Start of Block

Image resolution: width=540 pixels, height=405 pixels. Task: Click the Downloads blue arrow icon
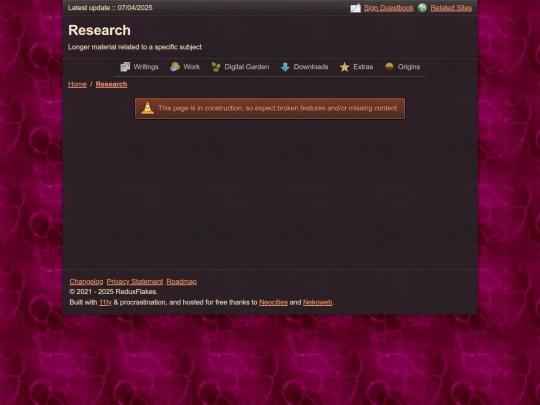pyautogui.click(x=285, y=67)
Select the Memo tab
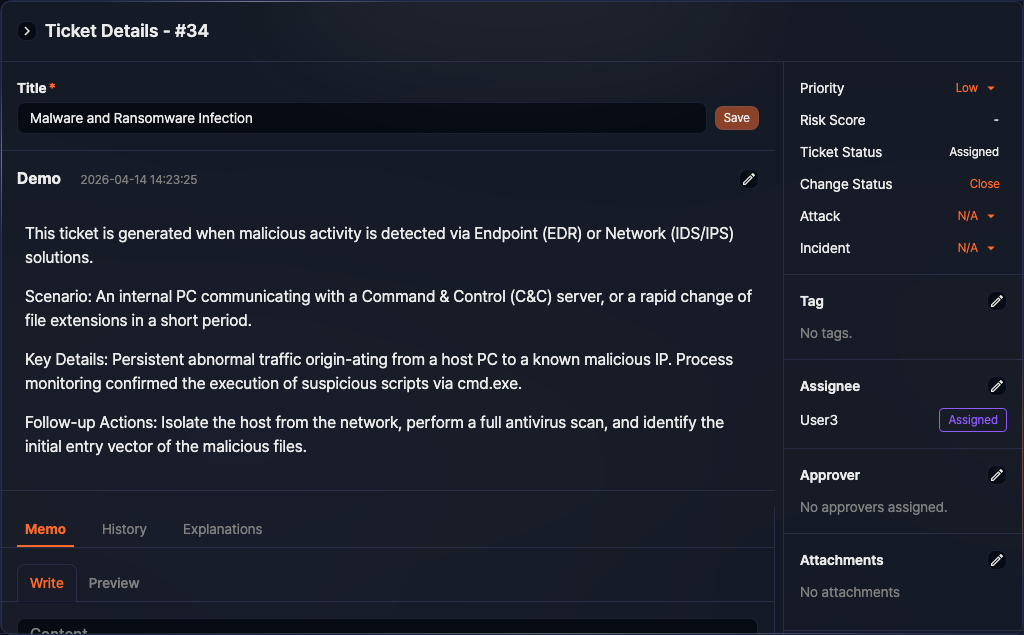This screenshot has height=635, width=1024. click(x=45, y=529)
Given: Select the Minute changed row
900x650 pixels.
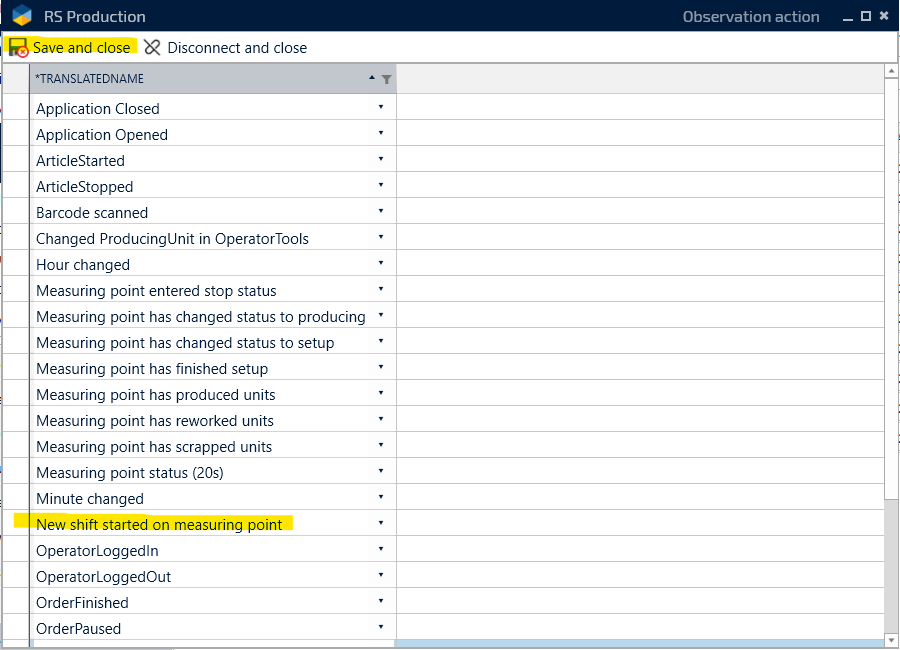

End of Block

EXERCISE DETAILS:
In the copy, omit the pictures and give every line of the data exactly.

RESPONSE AREA:
Image resolution: width=540 pixels, height=405 pixels. Task: Click the Downloads blue arrow icon
pyautogui.click(x=285, y=67)
Select the Memo tab
This screenshot has height=635, width=1024. click(x=45, y=529)
Given: Select the Minute changed row
900x650 pixels.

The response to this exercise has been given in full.